The company posted a 420 million-zloty net loss in the fourth quarter after writing down the value of assets, compared with a 1.81 billion-zloty profit a year earlier. Its full-year net income fell to 3.21 billion zloty from 4.89 billion zloty. Its 2011 profit was boosted by income from the sale of a stake in mobile-phone company Polkomtel Sp. z o.o.
“The dividend proposal is the only important information in today’s set of reports and now we need to wait and see how much the Treasury Ministry will want,” Pawel Puchalski, an analyst at Bank Zachodni WBK SA, said by phone from Warsaw.
PGE shares dropped as much as 1.7 percent to 16.72 zloty and traded 0.9 percent lower at 16.85 zloty as of 9:39 a.m. in Warsaw, while the benchmark WIG20 Index added 0.4 percent.

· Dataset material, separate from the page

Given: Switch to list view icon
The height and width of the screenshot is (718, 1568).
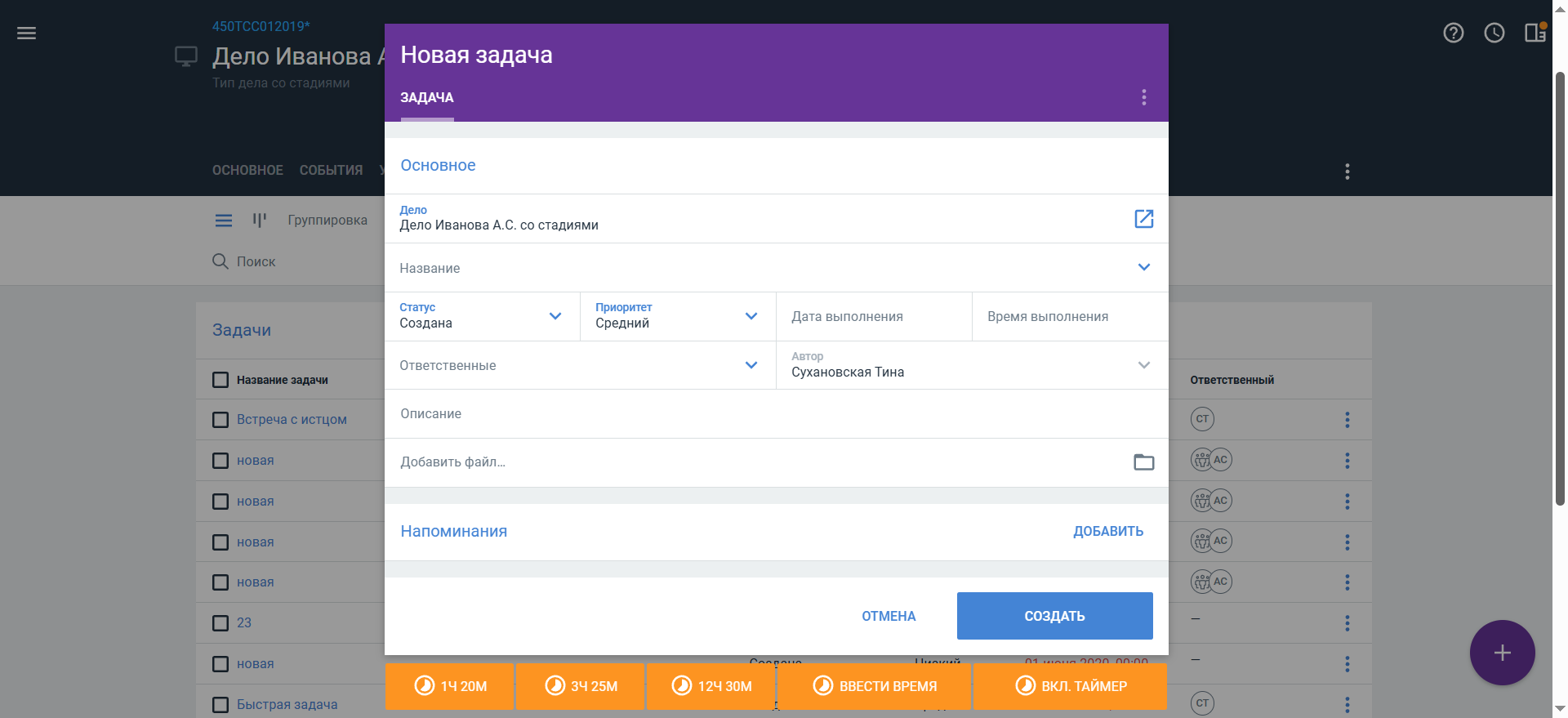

PGE wrote down 1.49 billion zloty from the value of its Dolna Odra coal-fired power plant, saying it needed to adjust for declining power prices. The slowing economy pushed Polish prices down 16 percent last year, the most among any country in the European Union, while power demand fell for the first time in three years, according to the country’s transmission grid.
The utility, which is to announce a strategy update this month, said in a website presentation today its investment projects are under review to adapt to “shifting market conditions.” The new strategy will set “right objectives” and a “feasible execution plan.”
The company’s current strategy, announced a year ago, called for investment spending of 9 billion zloty a year by 2020. Projects include the 1,800-megawatt, hard coal-fired Opole power plant, a 450-megawatt lignite-fired facility in Turow and the country’s first nuclear plant of 3 gigawatts.
PGE said today its lignite-fired plants are “best positioned” to “maintain high profitability.” Prime Minister Donald Tusk said this week Poland will press the EU for “more understanding” of lignite’s importance in meeting domestic energy needs.